As he'd learned back when Auri and Yuki had returned to the village, what was happening over there wasn't some senseless display of power by two opposing Mythicals clashing. No. All of the Mythicals and even the Lesser Legendary Velari had assembled in an coordinated effort to bring down the freed Storm Menace. A being of such incredible power that even after over a week of constant fighting it seemingly still refused to fall.
Captain Kaen exhaled slowly, watching frost bloom in the cold morning air. If he closed his eyes, he could still hear last night’s distant rumble, a low, rolling impact that had vibrated through the ground like a heartbeat. The guards around him had flinched. The villagers had woken in a panic. And he had stood right here, staring into the dark, hoping the rumble meant progress and not another failed attempt at breaking the power of the Storm Menace.
A rustle behind him made him turn slightly. Two young guard tainees whispered as they swapped shifts, full of fear and exhaustion, but also determination. Newleaf Village was many things, but cowardly was not one of them. They would stand and fight against anything that came their way. The problem was… Captain Kaen didn’t know if what was happening out there was something normal Pokemon like them even could 'fight' back against. Mythicals and Legendaries going all-out were more like unstoppable natural disasters than Pokemon you could actually fight back against, after all.

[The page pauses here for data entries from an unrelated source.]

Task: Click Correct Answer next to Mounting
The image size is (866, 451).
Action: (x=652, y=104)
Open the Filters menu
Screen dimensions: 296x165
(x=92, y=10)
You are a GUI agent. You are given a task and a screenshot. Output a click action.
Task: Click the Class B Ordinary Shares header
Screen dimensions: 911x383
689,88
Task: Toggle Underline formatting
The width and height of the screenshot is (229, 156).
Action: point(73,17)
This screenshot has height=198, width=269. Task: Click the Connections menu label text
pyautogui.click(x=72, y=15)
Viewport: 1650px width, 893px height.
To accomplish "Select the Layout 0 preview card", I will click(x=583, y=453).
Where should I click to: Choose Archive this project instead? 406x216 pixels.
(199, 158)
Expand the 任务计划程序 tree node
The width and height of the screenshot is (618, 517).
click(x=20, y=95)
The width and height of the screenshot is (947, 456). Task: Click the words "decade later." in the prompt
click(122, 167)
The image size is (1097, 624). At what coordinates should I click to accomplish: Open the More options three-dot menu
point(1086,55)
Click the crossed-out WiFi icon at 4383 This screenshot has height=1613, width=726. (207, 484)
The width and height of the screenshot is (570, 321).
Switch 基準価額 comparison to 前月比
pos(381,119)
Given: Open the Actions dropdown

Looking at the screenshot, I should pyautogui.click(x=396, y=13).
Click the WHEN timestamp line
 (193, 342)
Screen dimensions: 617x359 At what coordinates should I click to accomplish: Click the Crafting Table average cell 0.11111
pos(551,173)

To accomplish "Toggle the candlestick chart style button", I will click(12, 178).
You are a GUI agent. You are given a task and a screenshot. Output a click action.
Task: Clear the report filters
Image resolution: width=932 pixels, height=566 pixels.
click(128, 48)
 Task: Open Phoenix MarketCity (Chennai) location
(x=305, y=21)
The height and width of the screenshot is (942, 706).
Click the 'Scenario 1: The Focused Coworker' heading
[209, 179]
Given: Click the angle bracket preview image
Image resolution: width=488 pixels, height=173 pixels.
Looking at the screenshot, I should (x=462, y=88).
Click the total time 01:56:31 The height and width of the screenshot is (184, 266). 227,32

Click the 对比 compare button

He lifted a paw and rubbed his face, feeling every hour he hadn’t slept settle onto his shoulders. Responsibility pressed heavier than armor ever had. Losing Auri had already fractured the village’s sense of control.The person most saw responsible for this entire mess in the first place. Losing Yuki on top of it had sent cracks running deep through the foundation. Many were split between believing Auri and believing Elder Seori, or had problems seeing Yuki abandon all of them just to follow a single Pikachu that had most likely ended up dead. And now this storm of light and destruction beyond the horizon… He wasn’t sure how much more Newleaf Village could take before something snapped.
When Auri fled Captain kaen had obviously mobilsed the entire guard to find him but between Myra betraying them and slowing them down, and with the downpour that destroyed all trails, it had been hopeless. He didn't blame Auri for running either. And he couldn't blame the kid for his decision to flee either. Shattering anothers type energy reserve completely was... incredibly cruel on a level where he had never even heard of it except in stories before learning how strict Newleaf Village was about breaking its unbreakable rules and how tremendous the punishment for doing so could be.
So yes, in Auri's place he would've probably done the same, rather trying his luck with sealed type energy in the wild instead of letting his type energy reserve be shattered without any resistance. And the only one truly to blame for what had happened was he himself. Because even though the guards of Newleaf Village were under his command he had not managed to stop the chain of events that had pushed him that far.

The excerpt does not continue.